Collected data:
━━━━━━━━━━━━━━━━━━━━━━━━━━━━━━

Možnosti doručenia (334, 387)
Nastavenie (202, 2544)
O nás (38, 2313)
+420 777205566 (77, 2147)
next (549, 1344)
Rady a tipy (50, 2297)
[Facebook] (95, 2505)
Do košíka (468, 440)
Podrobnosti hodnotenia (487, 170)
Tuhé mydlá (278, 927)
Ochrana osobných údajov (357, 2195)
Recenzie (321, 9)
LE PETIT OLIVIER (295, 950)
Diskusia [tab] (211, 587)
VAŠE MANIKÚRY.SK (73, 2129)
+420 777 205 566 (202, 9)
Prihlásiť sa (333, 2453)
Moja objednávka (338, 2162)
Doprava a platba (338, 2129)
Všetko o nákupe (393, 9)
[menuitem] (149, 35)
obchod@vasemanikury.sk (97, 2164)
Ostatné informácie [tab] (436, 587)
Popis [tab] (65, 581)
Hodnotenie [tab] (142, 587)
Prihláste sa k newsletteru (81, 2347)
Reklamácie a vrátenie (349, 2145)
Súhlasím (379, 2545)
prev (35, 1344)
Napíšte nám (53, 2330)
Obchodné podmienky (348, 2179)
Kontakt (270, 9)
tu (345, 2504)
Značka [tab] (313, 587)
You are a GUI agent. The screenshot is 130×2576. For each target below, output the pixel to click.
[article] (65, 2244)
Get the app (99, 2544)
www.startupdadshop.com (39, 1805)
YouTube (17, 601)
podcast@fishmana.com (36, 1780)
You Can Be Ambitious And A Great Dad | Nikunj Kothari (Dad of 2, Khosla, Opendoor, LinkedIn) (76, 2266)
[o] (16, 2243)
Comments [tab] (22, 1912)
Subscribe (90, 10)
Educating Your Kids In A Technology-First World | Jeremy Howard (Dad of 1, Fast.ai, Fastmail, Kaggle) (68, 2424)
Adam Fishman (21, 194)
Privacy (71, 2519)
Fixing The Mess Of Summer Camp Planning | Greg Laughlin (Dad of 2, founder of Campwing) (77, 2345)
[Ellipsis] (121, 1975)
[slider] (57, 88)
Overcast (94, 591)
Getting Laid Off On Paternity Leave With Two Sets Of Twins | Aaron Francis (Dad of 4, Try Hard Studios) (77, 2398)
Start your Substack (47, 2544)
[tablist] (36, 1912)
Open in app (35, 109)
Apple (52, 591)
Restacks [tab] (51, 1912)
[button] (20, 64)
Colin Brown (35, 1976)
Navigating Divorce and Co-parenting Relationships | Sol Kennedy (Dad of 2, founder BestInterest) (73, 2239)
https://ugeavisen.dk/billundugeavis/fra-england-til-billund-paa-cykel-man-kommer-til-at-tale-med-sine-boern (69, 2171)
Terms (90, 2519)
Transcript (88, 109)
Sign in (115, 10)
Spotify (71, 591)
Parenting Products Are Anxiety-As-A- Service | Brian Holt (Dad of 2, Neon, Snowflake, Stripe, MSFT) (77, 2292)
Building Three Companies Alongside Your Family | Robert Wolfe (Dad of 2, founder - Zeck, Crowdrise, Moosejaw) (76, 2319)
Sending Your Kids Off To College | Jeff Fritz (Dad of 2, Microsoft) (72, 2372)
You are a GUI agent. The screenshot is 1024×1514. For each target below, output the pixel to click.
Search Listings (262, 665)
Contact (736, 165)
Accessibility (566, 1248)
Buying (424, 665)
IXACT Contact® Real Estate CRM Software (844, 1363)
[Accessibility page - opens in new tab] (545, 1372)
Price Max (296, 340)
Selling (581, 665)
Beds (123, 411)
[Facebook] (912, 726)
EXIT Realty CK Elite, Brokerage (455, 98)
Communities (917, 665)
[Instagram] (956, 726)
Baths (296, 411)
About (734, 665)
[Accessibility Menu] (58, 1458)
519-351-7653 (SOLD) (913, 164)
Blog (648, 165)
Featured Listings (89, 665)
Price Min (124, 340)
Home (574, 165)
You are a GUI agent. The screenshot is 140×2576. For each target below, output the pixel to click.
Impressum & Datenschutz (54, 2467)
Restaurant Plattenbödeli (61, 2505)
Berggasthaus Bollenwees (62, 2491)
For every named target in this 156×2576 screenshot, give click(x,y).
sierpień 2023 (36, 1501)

━━━━━━━━━━━━━━━━━━━━━━━━━━━━━━

- [WHAT TO DO] Write the entries out again in full, exactly as they appear above.

- [WRITTEN RESPONSE]
Možnosti doručenia (334, 387)
Nastavenie (202, 2544)
O nás (38, 2313)
+420 777205566 (77, 2147)
next (549, 1344)
Rady a tipy (50, 2297)
[Facebook] (95, 2505)
Do košíka (468, 440)
Podrobnosti hodnotenia (487, 170)
Tuhé mydlá (278, 927)
Ochrana osobných údajov (357, 2195)
Recenzie (321, 9)
LE PETIT OLIVIER (295, 950)
Diskusia [tab] (211, 587)
VAŠE MANIKÚRY.SK (73, 2129)
+420 777 205 566 (202, 9)
Prihlásiť sa (333, 2453)
Moja objednávka (338, 2162)
Doprava a platba (338, 2129)
Všetko o nákupe (393, 9)
[menuitem] (149, 35)
obchod@vasemanikury.sk (97, 2164)
Ostatné informácie [tab] (436, 587)
Popis [tab] (65, 581)
Hodnotenie [tab] (142, 587)
Prihláste sa k newsletteru (81, 2347)
Reklamácie a vrátenie (349, 2145)
Súhlasím (379, 2545)
prev (35, 1344)
Napíšte nám (53, 2330)
Obchodné podmienky (348, 2179)
Kontakt (270, 9)
tu (345, 2504)
Značka [tab] (313, 587)
You are a GUI agent. The screenshot is 130×2576. For each target below, output the pixel to click.
[article] (65, 2244)
Get the app (99, 2544)
www.startupdadshop.com (39, 1805)
YouTube (17, 601)
podcast@fishmana.com (36, 1780)
You Can Be Ambitious And A Great Dad | Nikunj Kothari (Dad of 2, Khosla, Opendoor, LinkedIn) (76, 2266)
[o] (16, 2243)
Comments [tab] (22, 1912)
Subscribe (90, 10)
Educating Your Kids In A Technology-First World | Jeremy Howard (Dad of 1, Fast.ai, Fastmail, Kaggle) (68, 2424)
Adam Fishman (21, 194)
Privacy (71, 2519)
Fixing The Mess Of Summer Camp Planning | Greg Laughlin (Dad of 2, founder of Campwing) (77, 2345)
[Ellipsis] (121, 1975)
[slider] (57, 88)
Overcast (94, 591)
Getting Laid Off On Paternity Leave With Two Sets Of Twins | Aaron Francis (Dad of 4, Try Hard Studios) (77, 2398)
Start your Substack (47, 2544)
[tablist] (36, 1912)
Open in app (35, 109)
Apple (52, 591)
Restacks [tab] (51, 1912)
[button] (20, 64)
Colin Brown (35, 1976)
Navigating Divorce and Co-parenting Relationships | Sol Kennedy (Dad of 2, founder BestInterest) (73, 2239)
https://ugeavisen.dk/billundugeavis/fra-england-til-billund-paa-cykel-man-kommer-til-at-tale-med-sine-boern (69, 2171)
Terms (90, 2519)
Transcript (88, 109)
Sign in (115, 10)
Spotify (71, 591)
Parenting Products Are Anxiety-As-A- Service | Brian Holt (Dad of 2, Neon, Snowflake, Stripe, MSFT) (77, 2292)
Building Three Companies Alongside Your Family | Robert Wolfe (Dad of 2, founder - Zeck, Crowdrise, Moosejaw) (76, 2319)
Sending Your Kids Off To College | Jeff Fritz (Dad of 2, Microsoft) (72, 2372)
You are a GUI agent. The screenshot is 1024×1514. For each target below, output the pixel to click.
Search Listings (262, 665)
Contact (736, 165)
Accessibility (566, 1248)
Buying (424, 665)
IXACT Contact® Real Estate CRM Software (844, 1363)
[Accessibility page - opens in new tab] (545, 1372)
Price Max (296, 340)
Selling (581, 665)
Beds (123, 411)
[Facebook] (912, 726)
EXIT Realty CK Elite, Brokerage (455, 98)
Communities (917, 665)
[Instagram] (956, 726)
Baths (296, 411)
About (734, 665)
[Accessibility Menu] (58, 1458)
519-351-7653 (SOLD) (913, 164)
Blog (648, 165)
Featured Listings (89, 665)
Price Min (124, 340)
Home (574, 165)
You are a GUI agent. The screenshot is 140×2576. For each target below, output the pixel to click.
Impressum & Datenschutz (54, 2467)
Restaurant Plattenbödeli (61, 2505)
Berggasthaus Bollenwees (62, 2491)
For every named target in this 156×2576 screenshot, give click(x,y).
sierpień 2023 (36, 1501)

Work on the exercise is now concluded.